Mr. Burgon had a class of young ladies at Oxford, and had occasion to mention the Targums, when he stopped and said, "By the way, do any of you young ladies know what a Targum is?" One of them replied, "It's a bird with white wings, rather larger than a partridge."
A curate at Witney in 1888 called upon a parishioner for the first time, and found him at home. The man received him with the utmost coolness, proceeded to take down a bust of Disraeli from a shelf, placed it on the table before the curate, and said, "Now, sir, be you for 'im, or be you for t' other un?" This was to determine whether to be friendly or not.
The late Mr. William Lyttelton, Rector of Hagley, told me one day that he had just met an old lady who stammered very badly. She told Mr. Lyttelton that she had just lost a cousin, and, being distressed, had sent for her clergyman to console her. "And what d-d-do you th-think the man d-d-d-d-did, Mr. Lyttelton?" she said. "I'm sure I don't know," he replied. "Why, he read me all ab-b-bout D-d-david and B-b-b-bathsheba! A very g-g-good man, you know, Mr. Lyttelton, b-b-but not j-j-judicious!"

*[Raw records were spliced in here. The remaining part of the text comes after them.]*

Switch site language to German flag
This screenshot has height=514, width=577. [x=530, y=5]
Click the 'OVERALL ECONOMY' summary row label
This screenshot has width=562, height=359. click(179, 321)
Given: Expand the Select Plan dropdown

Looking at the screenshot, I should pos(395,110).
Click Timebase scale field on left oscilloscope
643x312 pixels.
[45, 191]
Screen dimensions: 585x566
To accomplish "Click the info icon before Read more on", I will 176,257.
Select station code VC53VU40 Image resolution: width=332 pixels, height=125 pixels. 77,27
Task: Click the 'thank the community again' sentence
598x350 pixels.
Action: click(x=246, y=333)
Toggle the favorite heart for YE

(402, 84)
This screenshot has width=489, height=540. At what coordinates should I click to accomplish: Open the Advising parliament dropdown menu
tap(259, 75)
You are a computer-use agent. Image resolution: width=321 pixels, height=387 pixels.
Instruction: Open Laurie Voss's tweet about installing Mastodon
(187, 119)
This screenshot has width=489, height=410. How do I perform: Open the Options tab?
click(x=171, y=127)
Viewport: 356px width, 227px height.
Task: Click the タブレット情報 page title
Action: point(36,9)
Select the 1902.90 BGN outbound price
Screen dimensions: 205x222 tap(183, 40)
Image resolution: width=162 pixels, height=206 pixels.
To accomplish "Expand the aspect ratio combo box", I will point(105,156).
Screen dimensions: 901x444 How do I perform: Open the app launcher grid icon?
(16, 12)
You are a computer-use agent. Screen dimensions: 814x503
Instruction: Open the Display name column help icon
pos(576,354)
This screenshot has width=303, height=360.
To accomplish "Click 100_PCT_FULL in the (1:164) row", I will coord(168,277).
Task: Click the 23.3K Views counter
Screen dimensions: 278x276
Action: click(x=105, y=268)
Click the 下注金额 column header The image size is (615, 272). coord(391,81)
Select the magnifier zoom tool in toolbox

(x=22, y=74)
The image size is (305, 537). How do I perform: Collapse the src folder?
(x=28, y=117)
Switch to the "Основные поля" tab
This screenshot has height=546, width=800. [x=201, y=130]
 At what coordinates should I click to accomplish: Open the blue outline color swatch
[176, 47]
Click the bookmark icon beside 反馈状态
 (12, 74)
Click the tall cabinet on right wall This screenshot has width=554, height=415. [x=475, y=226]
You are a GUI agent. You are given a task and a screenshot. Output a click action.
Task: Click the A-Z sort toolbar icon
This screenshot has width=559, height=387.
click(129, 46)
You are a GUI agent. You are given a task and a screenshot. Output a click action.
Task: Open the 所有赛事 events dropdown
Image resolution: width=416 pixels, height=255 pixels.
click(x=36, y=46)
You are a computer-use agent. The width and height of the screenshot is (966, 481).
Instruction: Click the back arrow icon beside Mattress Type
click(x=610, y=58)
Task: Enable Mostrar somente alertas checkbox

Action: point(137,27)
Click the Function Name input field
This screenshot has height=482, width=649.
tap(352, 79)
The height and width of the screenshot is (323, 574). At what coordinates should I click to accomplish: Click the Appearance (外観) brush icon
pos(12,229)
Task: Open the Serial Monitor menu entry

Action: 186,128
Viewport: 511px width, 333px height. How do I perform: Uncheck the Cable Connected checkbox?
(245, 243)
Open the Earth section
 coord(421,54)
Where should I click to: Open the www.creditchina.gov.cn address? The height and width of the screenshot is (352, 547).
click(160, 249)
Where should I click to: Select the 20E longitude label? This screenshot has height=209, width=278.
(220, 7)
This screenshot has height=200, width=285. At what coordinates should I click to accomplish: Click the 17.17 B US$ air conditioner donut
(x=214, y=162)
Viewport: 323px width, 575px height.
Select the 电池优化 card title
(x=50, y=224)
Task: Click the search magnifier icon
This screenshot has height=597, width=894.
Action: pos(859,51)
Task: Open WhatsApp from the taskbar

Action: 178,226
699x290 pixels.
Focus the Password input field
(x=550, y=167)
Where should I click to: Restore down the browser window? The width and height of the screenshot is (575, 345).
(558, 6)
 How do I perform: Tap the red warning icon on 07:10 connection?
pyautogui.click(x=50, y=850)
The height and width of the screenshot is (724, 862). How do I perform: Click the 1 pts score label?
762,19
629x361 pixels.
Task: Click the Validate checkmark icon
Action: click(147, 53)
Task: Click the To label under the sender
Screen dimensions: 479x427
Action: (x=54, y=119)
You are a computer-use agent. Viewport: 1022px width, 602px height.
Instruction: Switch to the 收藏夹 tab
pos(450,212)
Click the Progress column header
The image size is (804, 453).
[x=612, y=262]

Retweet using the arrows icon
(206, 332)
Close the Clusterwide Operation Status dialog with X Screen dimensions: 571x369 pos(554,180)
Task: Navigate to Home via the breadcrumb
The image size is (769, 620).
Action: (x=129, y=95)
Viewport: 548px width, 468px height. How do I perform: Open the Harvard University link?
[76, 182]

A friend of mine, an Archdeacon, at a dinner of professors at Göttingen, sat by Wieseler, who descanted on the excellence of the English Church, and was especially charmed with what he heard of bishops sinking their personality and becoming known only by the name of their sees. He himself had learnt more from one of them than from any foreign writer: he referred to the great Thomas Carlyle.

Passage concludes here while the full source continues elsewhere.